### Tasks to complete
(a) Answer these questions on the essay on sound and memory:
(i) In what year was the first recording made, and near which Japanese city?
(ii) Which sense does the essay call the strongest?
(iii) What first pushed the writer toward photography?
(b) Carry the essay on sound and memory forward, beginning right after its last sentence.

Silent Sounds

In 2019, while walking on the beach of a small paradise-like island near Fukuoka in Japan, I instinctively took out my phone and started recording the sounds around me: the slow waves crashing onto the sand, birds chirping in nearby trees (and as I later noticed, loud gushes of wind). This was my first “Silent Sounds” recordings.

Sound has always played a vital role in my life, whether in the form of music or mindful moments when all you need is a deep breath and the sounds around you. It is also something often overlooked in the process of remembering one’s life, which we usually do in images. Memory is perhaps the overarching theme of my work, as I have often had lapses in autobiographical memory. This is the very thing that first pushed me towards photography, and the art of capturing moments altogether. As I soon realized with my first smartphone and their ever-improving video quality, the act of remembering is marginally improved when more senses are triggered — but of course various senses recall memories in different ways. Scent, known as the strongest sense, usually reminds us in the span of a few seconds a city, or a person. Images, whether still or moving, are of course tied to specific places and memories, while songs are often associated with emotions and broader time periods in one’s life. But what makes videos the closest thing to an actual memory — besides a moving image in first-person perspective — is sound. This made me wonder: what if we isolated sound in an effort to capture moments which we could recall later in life, and see what comes up? Can we really tell a particular place apart from another through sound? How strong would that association be?

### Material supplied
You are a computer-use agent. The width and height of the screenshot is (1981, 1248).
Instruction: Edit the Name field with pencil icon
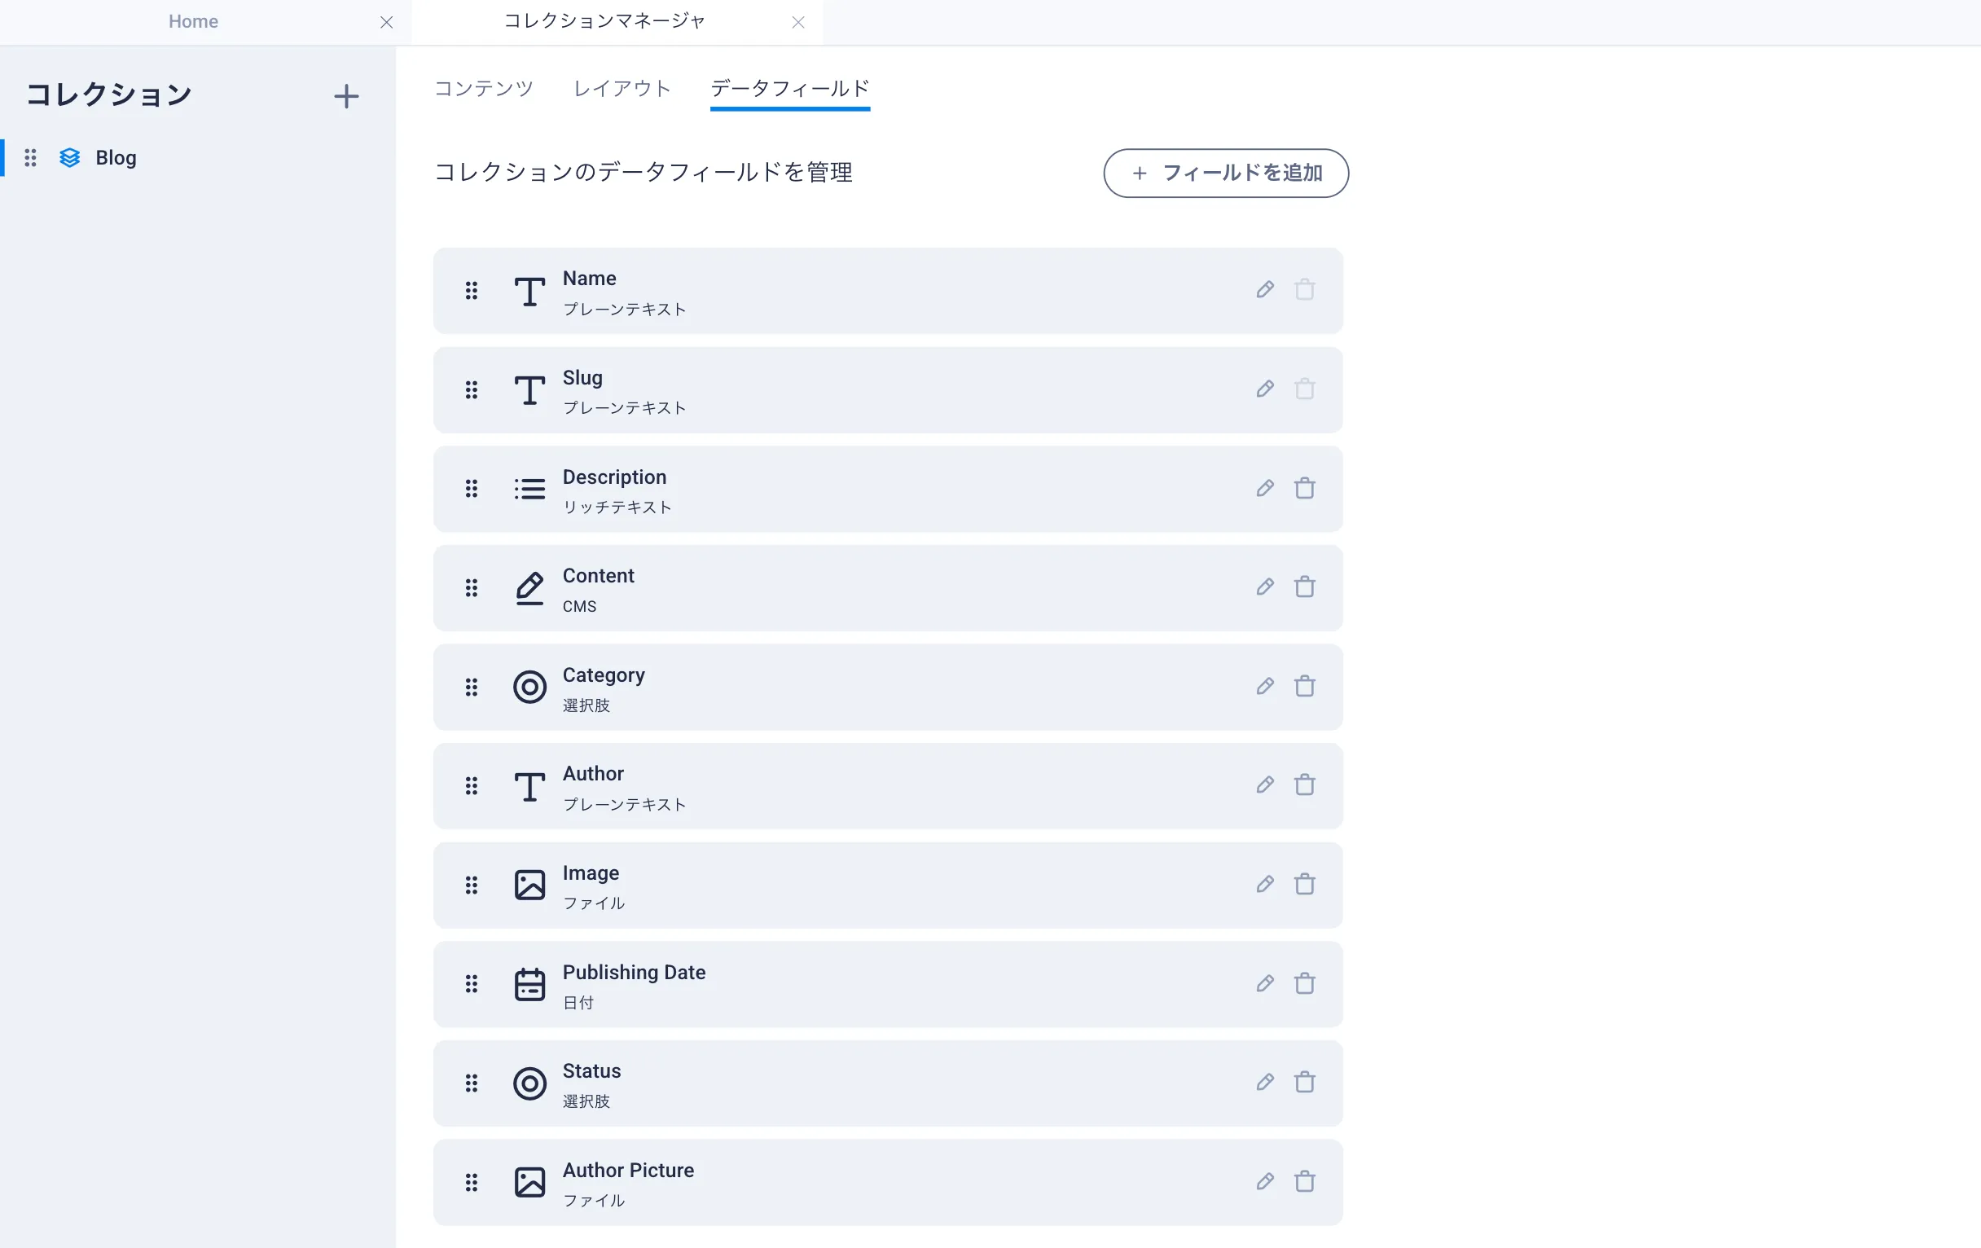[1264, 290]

* * *

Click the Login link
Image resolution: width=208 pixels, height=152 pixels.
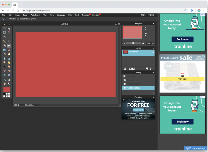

---

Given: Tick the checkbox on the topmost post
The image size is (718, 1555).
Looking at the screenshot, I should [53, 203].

### Results for the exercise
(a)
(i) 2019, near Fukuoka
(ii) Scent
(iii) Lapses in autobiographical memory

(b)
Though this started as a purely personal endeavor, my intention is to turn it into a global collaborative project, collecting and sharing Silent Sounds from all of you, and the sounds of places near and dear to your hearts. My recordings have so far been of rather poor quality, as I am only using an iPhone mic, so please don’t worry if your quality isn’t the best. If you do have a mic, feel free to use it — the point is that these recordings should be markers in time to help you remember moments of your life. Ideally, these recordings should be at least thirty seconds long, so that listeners have a bit of time to immerse themselves in the soundscape and picture a place. A few of mine are a bit shorter than that, but feel free to play them back! The most important thing of course, is that we can clearly hear some of the sounds around you — and that there is no (or limited) direct talking into the mic. In order for us to connect sound and place, please also send a pinned map location of your recording alone with your submission, and feel free to go on Street View mode on my maps to explore the places that belong with these sounds.

I look forward to your submissions, and please enjoy my silent sounds!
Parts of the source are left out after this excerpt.